On se demande comment cet homme fait pour supporter tout cela. Il y a dans ce photographe, comme chez quelques autres de ses confrères, un ressort quasi incompréhensible pour des humains comme vous et moi. Ils sont en mission. Ils veulent nous montrer, à nous les peuples tranquilles, l’horreur de la guerre pour que nous comprenions que la paix est un combat de tous les instants… Nous on regarde, et on les laisse crever de faim ou peu s’en faut.

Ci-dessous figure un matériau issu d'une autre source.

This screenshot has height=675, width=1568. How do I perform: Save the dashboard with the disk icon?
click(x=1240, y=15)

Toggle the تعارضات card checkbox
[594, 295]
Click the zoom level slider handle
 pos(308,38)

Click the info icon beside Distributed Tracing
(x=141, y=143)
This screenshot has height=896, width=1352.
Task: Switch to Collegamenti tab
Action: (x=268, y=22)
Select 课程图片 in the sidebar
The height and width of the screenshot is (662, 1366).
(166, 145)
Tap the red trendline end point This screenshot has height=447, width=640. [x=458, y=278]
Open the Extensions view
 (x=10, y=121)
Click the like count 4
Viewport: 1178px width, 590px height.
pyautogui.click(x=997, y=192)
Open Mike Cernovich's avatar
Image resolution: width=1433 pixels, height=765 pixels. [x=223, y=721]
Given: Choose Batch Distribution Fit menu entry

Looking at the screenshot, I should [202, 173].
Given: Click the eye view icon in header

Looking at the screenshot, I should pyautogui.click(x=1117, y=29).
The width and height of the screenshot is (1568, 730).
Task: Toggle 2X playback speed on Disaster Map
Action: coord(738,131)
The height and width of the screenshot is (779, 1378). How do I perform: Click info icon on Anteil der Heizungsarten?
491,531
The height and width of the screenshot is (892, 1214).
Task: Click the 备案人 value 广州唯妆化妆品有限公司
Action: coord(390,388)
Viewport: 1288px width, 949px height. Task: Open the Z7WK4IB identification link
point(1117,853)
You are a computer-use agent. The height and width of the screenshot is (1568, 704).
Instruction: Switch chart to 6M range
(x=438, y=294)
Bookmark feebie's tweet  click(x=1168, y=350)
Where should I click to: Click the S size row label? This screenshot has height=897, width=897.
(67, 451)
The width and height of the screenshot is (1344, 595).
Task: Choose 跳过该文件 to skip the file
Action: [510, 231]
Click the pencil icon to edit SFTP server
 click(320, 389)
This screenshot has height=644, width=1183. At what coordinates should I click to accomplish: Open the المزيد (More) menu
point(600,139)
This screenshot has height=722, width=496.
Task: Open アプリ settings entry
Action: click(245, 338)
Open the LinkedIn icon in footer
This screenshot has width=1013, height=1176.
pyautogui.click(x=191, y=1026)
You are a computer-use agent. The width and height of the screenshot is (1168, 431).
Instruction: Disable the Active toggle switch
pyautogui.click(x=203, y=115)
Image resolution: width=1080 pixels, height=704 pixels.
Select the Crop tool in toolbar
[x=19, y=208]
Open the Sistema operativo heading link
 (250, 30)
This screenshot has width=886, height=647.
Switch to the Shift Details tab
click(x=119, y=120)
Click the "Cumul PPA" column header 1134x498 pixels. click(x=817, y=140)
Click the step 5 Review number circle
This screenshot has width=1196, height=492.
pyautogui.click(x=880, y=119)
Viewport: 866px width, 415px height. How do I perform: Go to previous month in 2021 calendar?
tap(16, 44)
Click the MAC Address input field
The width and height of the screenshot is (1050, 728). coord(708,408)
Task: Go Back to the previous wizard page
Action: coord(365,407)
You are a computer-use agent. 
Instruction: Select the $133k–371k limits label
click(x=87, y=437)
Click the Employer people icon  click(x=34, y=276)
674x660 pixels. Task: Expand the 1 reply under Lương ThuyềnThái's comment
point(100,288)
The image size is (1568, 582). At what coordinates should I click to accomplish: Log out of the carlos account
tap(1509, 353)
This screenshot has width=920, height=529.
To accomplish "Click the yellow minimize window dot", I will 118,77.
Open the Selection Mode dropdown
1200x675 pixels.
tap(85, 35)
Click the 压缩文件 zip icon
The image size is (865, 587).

Cette exposition de retour de Suède et d’Italie, ira, après Lyon, en Espagne… La pièce maitresse « Le sacrifice », un collage de neuf mètres de long composé de 60 photographies N&B prises dans les hôpitaux d’Irak n’existe qu’en deux exemplaires. « C’est le Guernica de la photographie contemporaine » s’exclame Alain Mingan. L’autre exemplaire est exposé jusqu’au 14 novembre 2010, au Paul Getty Museum de Los Angeles, dans le cadre d’une exposition collective « Engaged observers : documentary photography since the sixties » ** où l’on retrouve entre autres des images de Philip Jones Griffiths, de Leonard Freed, d’Eugene et Aileen Smith, des confrères qui l’ont amené à faire ce métier.
Normal mais supérieur …
A l’ENS de Lyon, l’amphi est comble. Malgré ma canne de « malvoyant » j’ai peine à trouver une place assise. Le jeune homme qui m’a guidé dans le métro lyonnais n’avait visiblement pas bac + 5 mais il était « plus réactif » et m’avait proposé de m’accompagner là où j’allais… Devant mon refus et mes remerciements il m’a quitté sur ses mots : « C’est normal Monsieur, je suis musulman, priez pour moi. » A l’ENS de Lyon, on n’est pas croyant, mais étudiant. Passons…
Alain Mingan, le commissaire de l’exposition, présente aux futurs enseignants le reporter: « L’américain qu’il est, a toujours manifesté un véritable souci d’indépendance intellectuelle et politique, c’est un paramètre essentiel de son métier. Quand Bush demandait aux journalistes de quitter Bagdad, Nachtwey avait répondu qu’il resterait car c’était son devoir de journaliste américain…/… Il a toujours défendu la liberté de la presse et n’a jamais succombé à la complaisance face aux demandes de son pays…/… Il est pour nous tous un photographe extrêmement présent, non pour tirer profit de la dénonciation du mal, mais pour nous le montrer et nous en faire prendre conscience. »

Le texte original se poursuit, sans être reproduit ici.